INPUT DATA →
▬▬▬

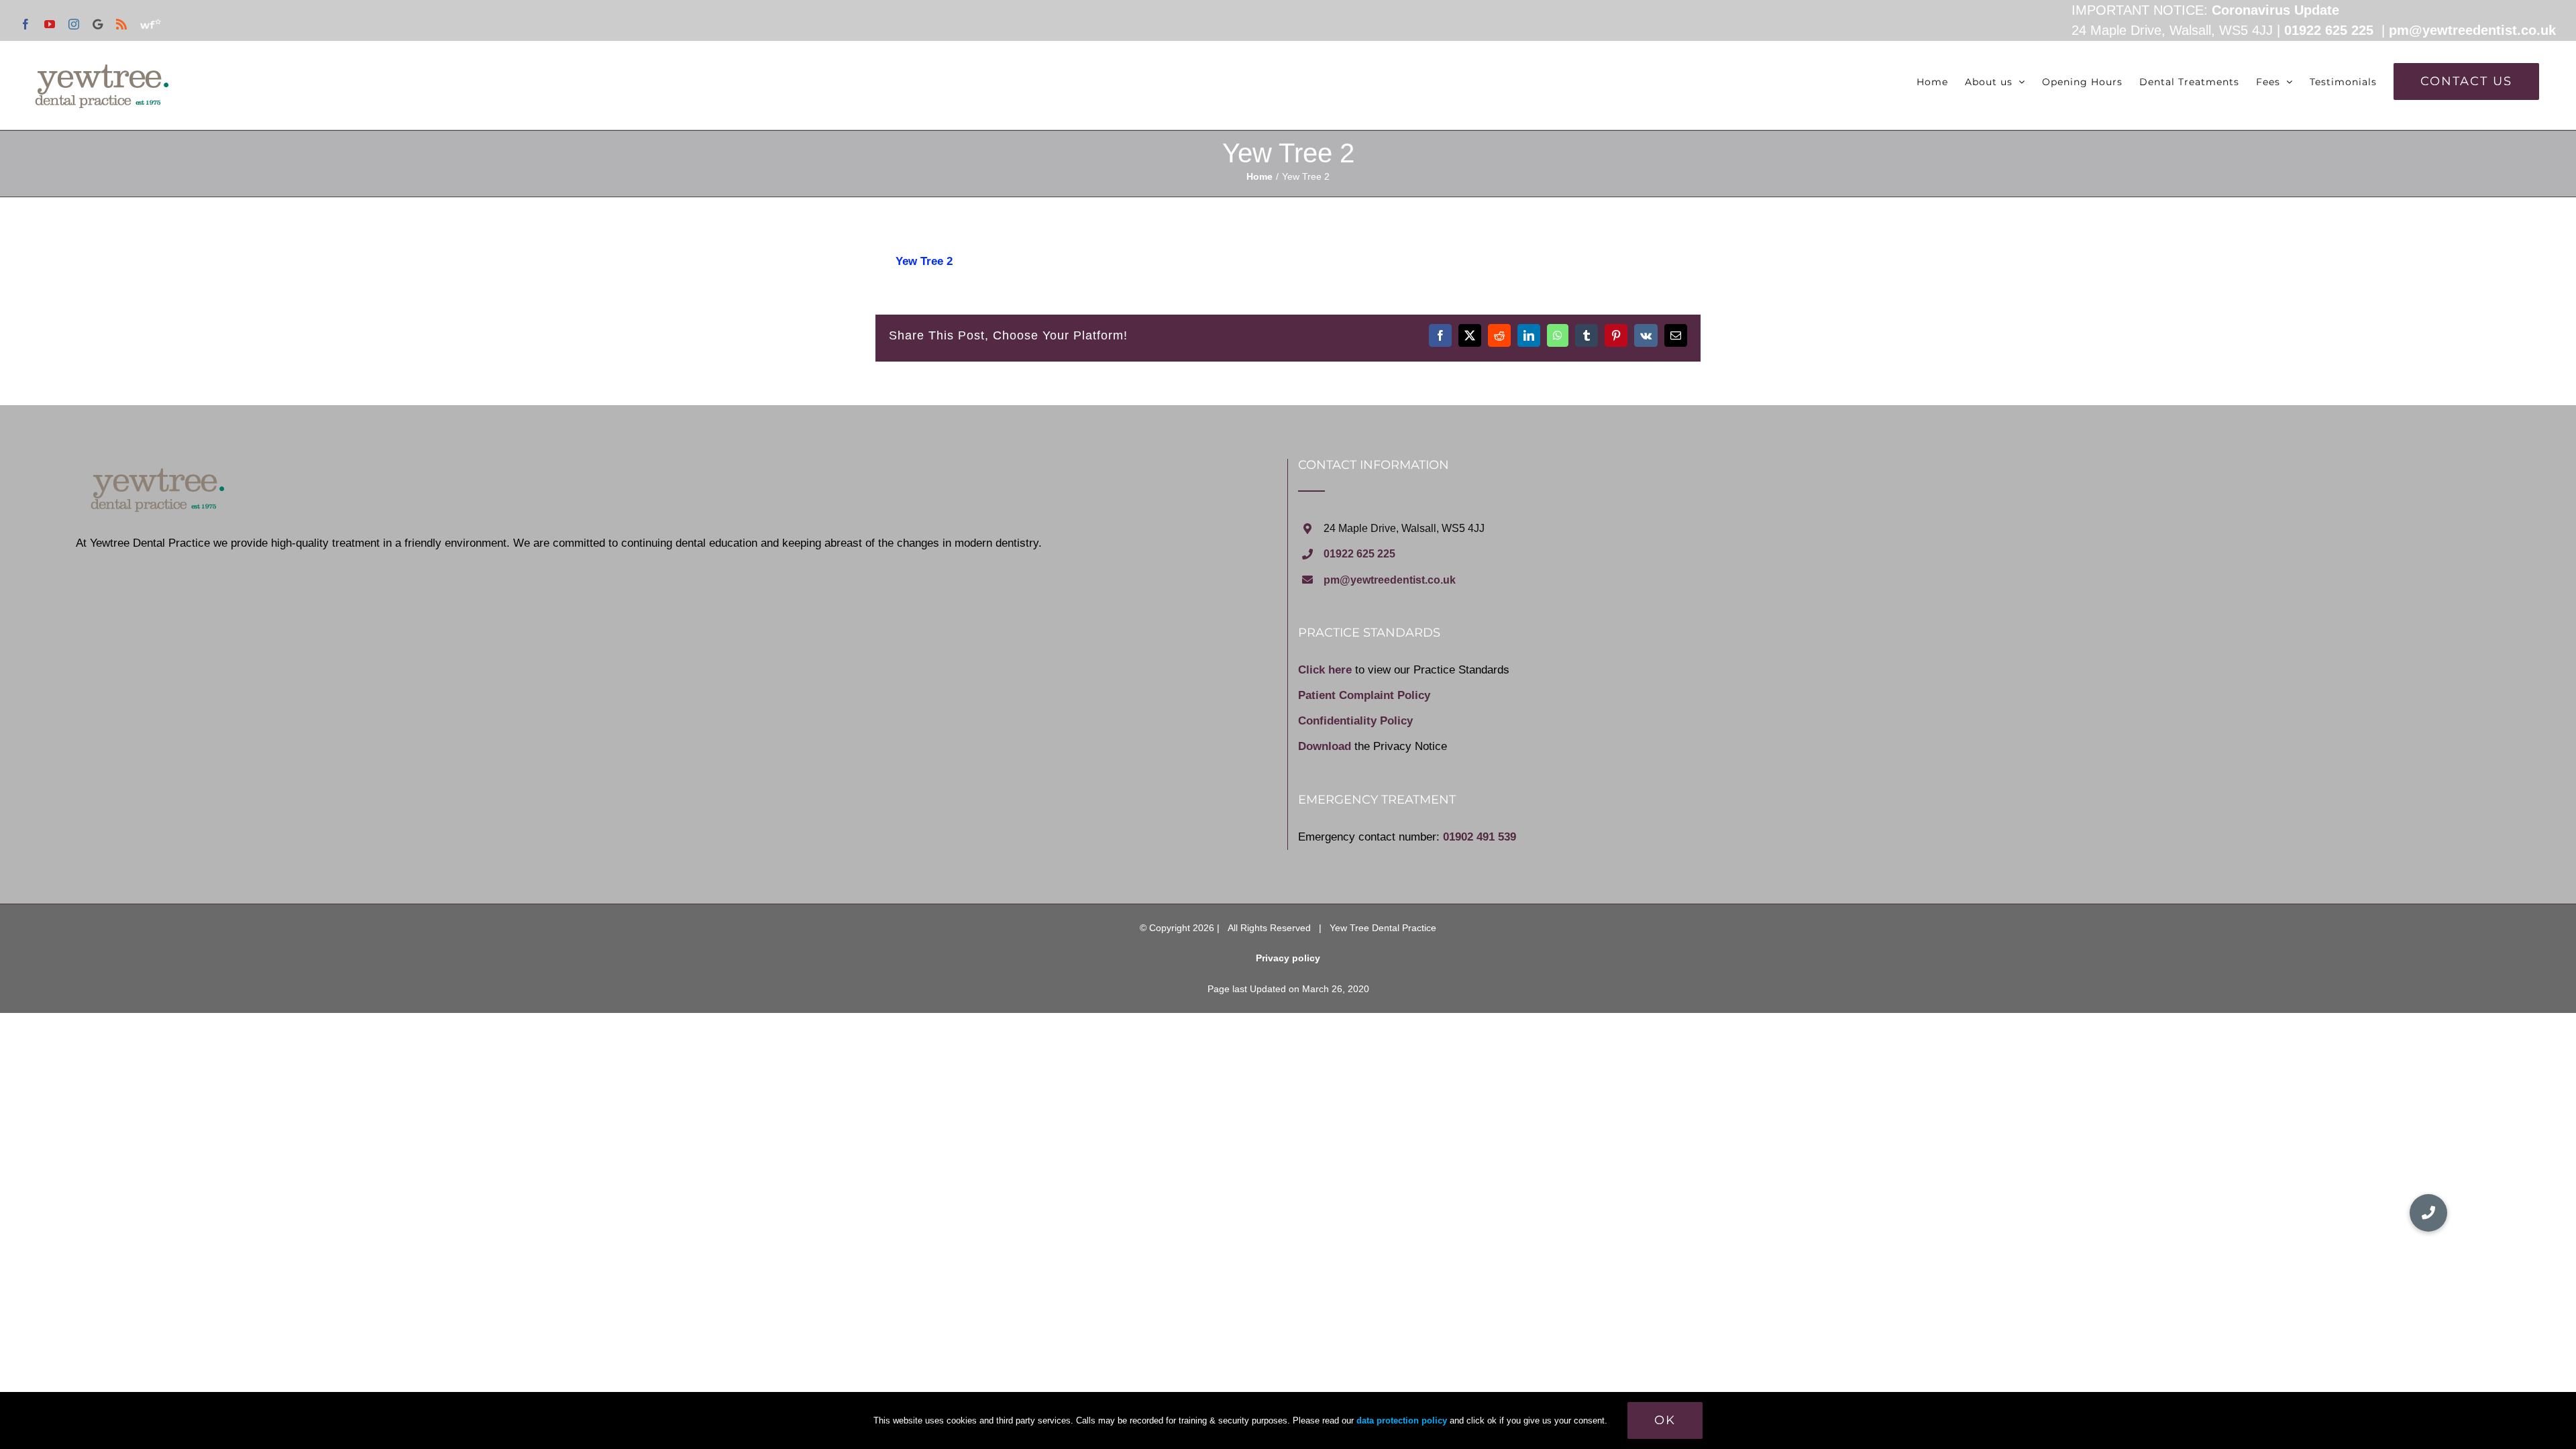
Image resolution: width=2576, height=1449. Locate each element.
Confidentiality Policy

▬▬▬

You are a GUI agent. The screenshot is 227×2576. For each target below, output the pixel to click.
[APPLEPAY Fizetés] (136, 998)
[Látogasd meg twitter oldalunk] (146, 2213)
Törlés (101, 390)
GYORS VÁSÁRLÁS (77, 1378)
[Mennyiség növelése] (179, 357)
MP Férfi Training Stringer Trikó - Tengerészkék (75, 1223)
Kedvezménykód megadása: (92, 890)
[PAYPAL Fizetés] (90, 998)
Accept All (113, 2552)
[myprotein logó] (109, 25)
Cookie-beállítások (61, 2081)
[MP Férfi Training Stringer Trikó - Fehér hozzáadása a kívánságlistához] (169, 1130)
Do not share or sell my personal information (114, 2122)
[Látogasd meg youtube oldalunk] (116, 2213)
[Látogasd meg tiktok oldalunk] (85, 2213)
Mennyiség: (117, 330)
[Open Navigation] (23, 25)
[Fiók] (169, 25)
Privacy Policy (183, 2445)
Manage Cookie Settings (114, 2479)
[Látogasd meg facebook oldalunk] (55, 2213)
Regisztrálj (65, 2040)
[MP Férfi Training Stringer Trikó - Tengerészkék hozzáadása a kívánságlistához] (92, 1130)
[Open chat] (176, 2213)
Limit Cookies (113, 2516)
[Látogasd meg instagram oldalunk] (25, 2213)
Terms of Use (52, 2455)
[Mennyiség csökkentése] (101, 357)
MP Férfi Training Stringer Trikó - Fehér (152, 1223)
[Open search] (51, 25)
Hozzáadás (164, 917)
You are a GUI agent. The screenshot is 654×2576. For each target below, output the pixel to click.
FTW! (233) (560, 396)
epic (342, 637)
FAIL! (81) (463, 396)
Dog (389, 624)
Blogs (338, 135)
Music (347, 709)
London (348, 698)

▬▬▬

INSTRUCTIONS TO FOLLOW →
Pull out every line holding "oldalunk" from the records above, and copy it.

FINISHED TASK →
[Látogasd meg twitter oldalunk] (146, 2213)
[Látogasd meg youtube oldalunk] (116, 2213)
[Látogasd meg tiktok oldalunk] (85, 2213)
[Látogasd meg facebook oldalunk] (55, 2213)
[Látogasd meg instagram oldalunk] (25, 2213)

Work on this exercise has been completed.